Tuesday, March 12, 2024

January 2024 Algebra 2 Regents, Part III


This exam was adminstered in January 2024.

More Regents problems.

Algebra 2 January 2024

Part III: Each correct answer will receive 4 credits. Partial credit can be earned. One computational mistake will lose 1 point. A conceptual error will generally lose 2 points (unless the rubric states otherwise). It is sometimes possible to get 1 point for a correct answer with no correct work shown.

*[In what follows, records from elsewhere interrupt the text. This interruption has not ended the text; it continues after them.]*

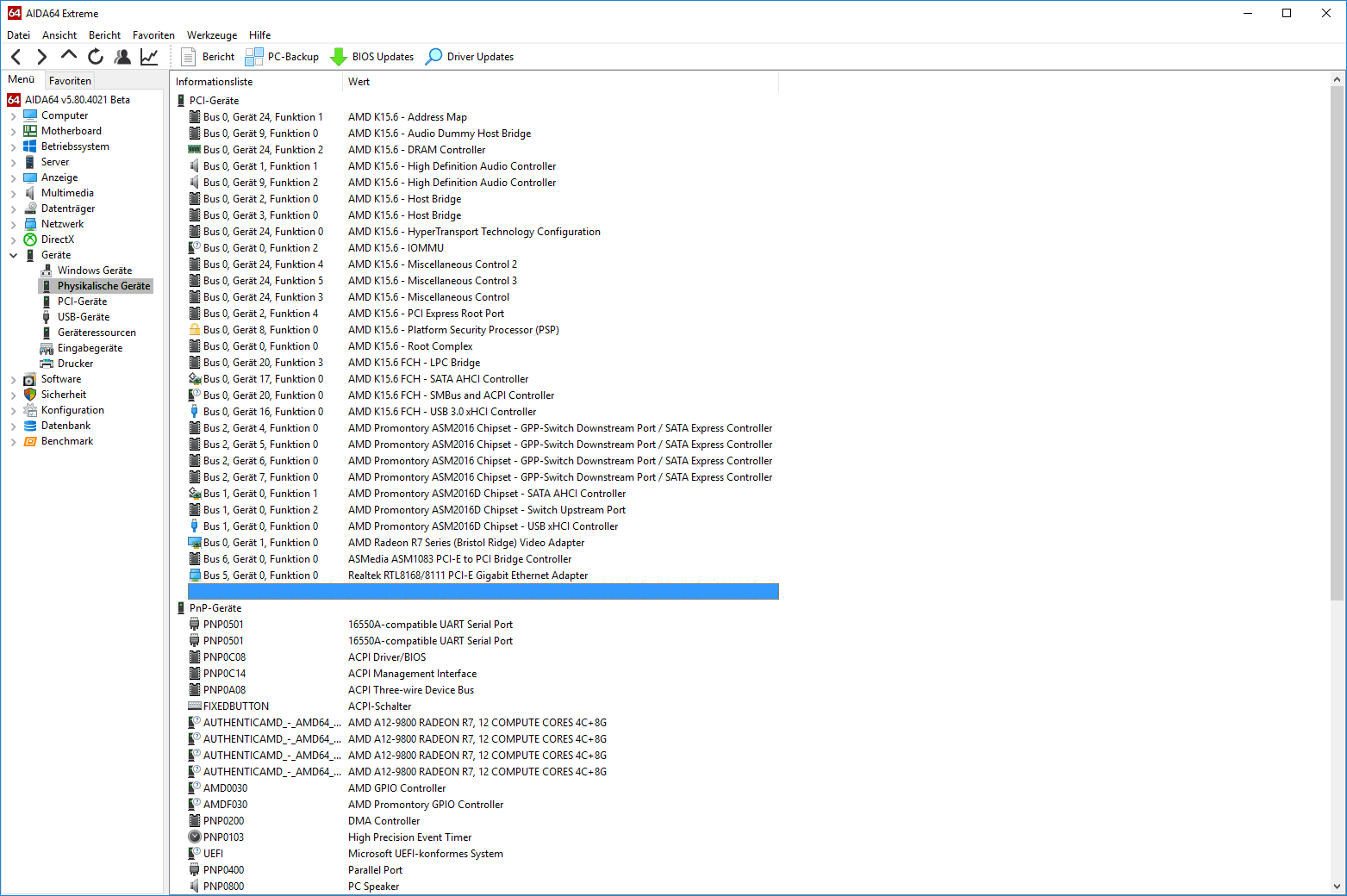1347x896 pixels.
Task: Expand the Software tree node
Action: (13, 380)
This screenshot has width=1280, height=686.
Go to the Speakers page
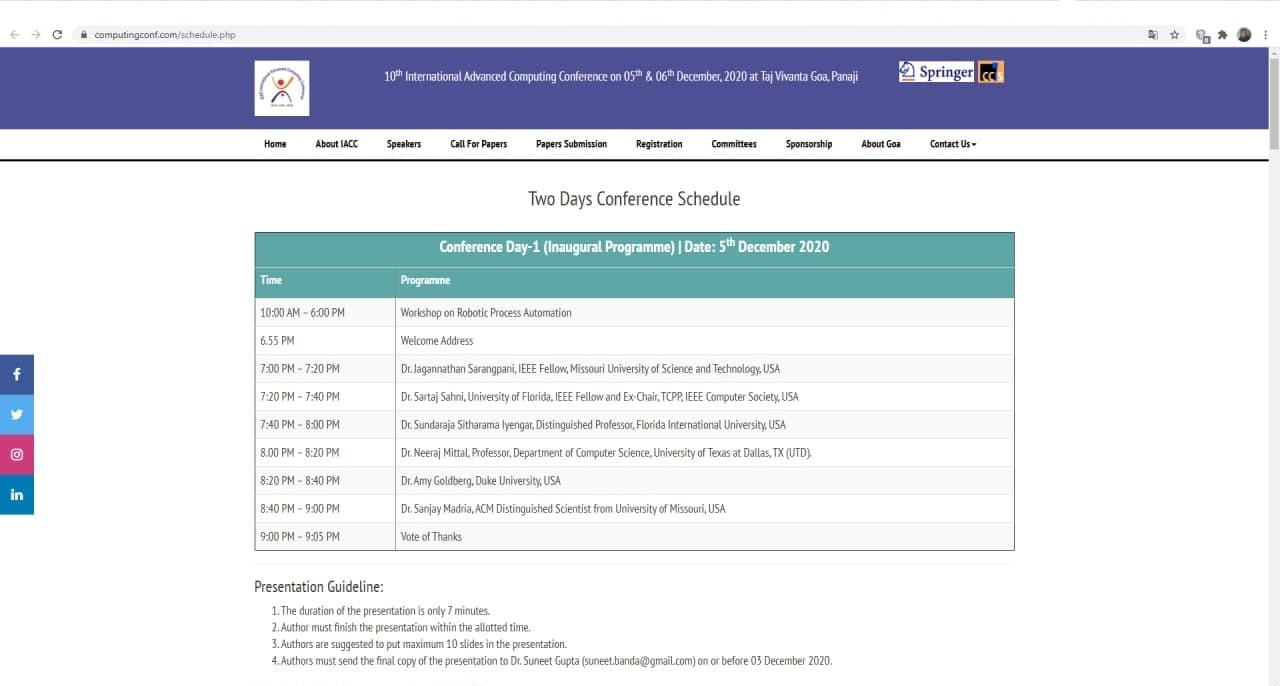pyautogui.click(x=404, y=144)
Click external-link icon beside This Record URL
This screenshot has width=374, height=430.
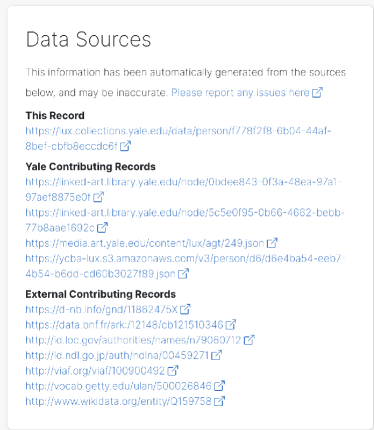coord(125,146)
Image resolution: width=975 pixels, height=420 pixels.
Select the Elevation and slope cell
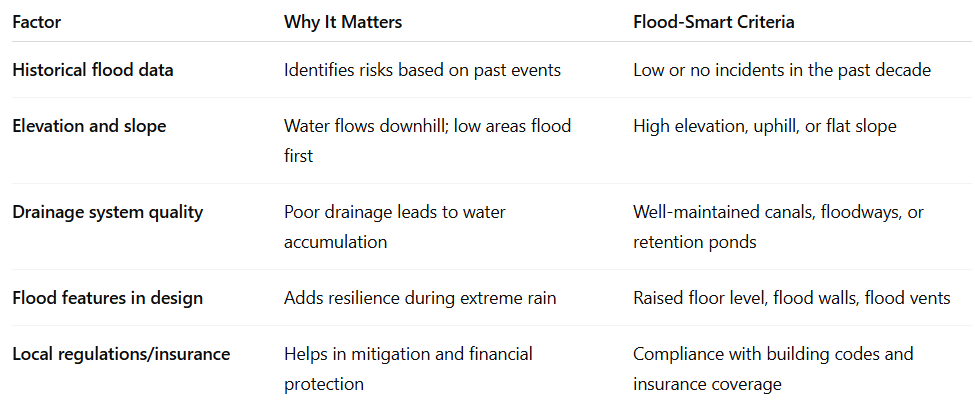tap(90, 126)
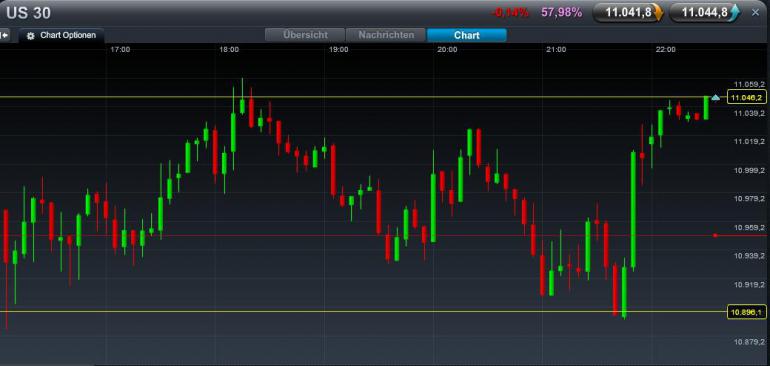Click the US 30 instrument title
The height and width of the screenshot is (366, 770).
[28, 13]
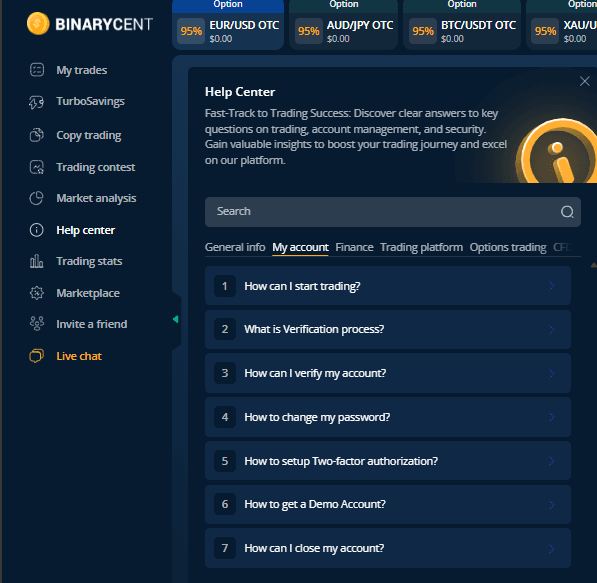Open the Trading contest icon
The width and height of the screenshot is (597, 583).
pos(37,167)
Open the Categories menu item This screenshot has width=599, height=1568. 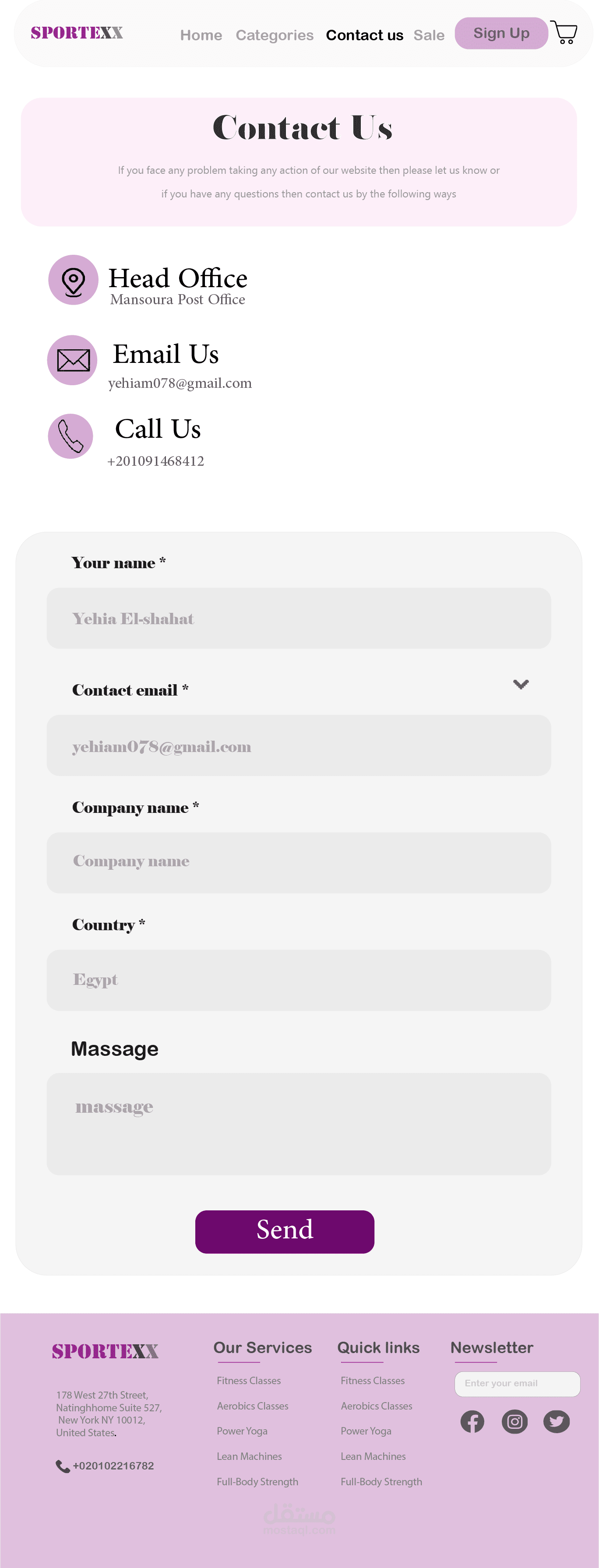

33. A researcher wants to determine if nut allergies and milk allergies are related to each other. The researcher surveyed 1500 people and asked them if they are allergic to nuts or milk. The survey results are summarized in the table below.


Determine the probability that a randomly selected survey respondent is allergic to milk
Determine the probability that a randomly selected survey respondent is allergic to milk, given that the person is allergic to nuts.
Based on the survey data, determine whether nut allergies and milk allergies are independent events. Justify your answer.

Answer:


Add up the rows and columns. You will see that that it adds to 1500, as stated in the problem.

There are 45 respondents out of 1500 who are allergic to milk, so the probability is 45/1500. (You don't need to simplify the fraction.)

There are 15 people who are allergic to nuts, and of those, 3 are also allergic to milk, so the probability is 3/15.

If the nut allergies and milk allergies are independent, then the previous two answers would be the same because P(A) would have to be equal to P(A|B). However, 45/1500 = 0.03 and 3/15 = 0.2. So the events are not independent.





34. Algebraically solve for x: 2x = 6 + 2√(x - 1)

Answer:


Isolate the radical. Then square both sides. Finally, solve the quadratic equation.

2x = 6 + 2√(x - 1)
2x - 6 = 2√(x - 1)
x - 3 = √(x - 1)
(x - 3)2 = (√(x - 1))2
x2 - 6x + 9 = x - 1
x2 - 7x + 10 = 0
(x - 5)(x - 2) = 0
x - 5 = 0 or x - 2 = 0
x = 5 or x = 2

Throw out x = 2 as extraneous because 2(2) =/= 6 + 2√(2-1).

The only solution is x = 5.





35. During the summer, Adam saved $4000 and Betty saved $3500. Adam deposited his money in Bank A at an annual rate of 2.4% compounded monthly. Betty deposited her money in Bank B at an annual rate of 4% compounded quarterly. Write two functions that represent the value of each account after t years if no other deposits or withdrawals are made, where Adam’s account value is represented by A(t), and Betty’s by B(t).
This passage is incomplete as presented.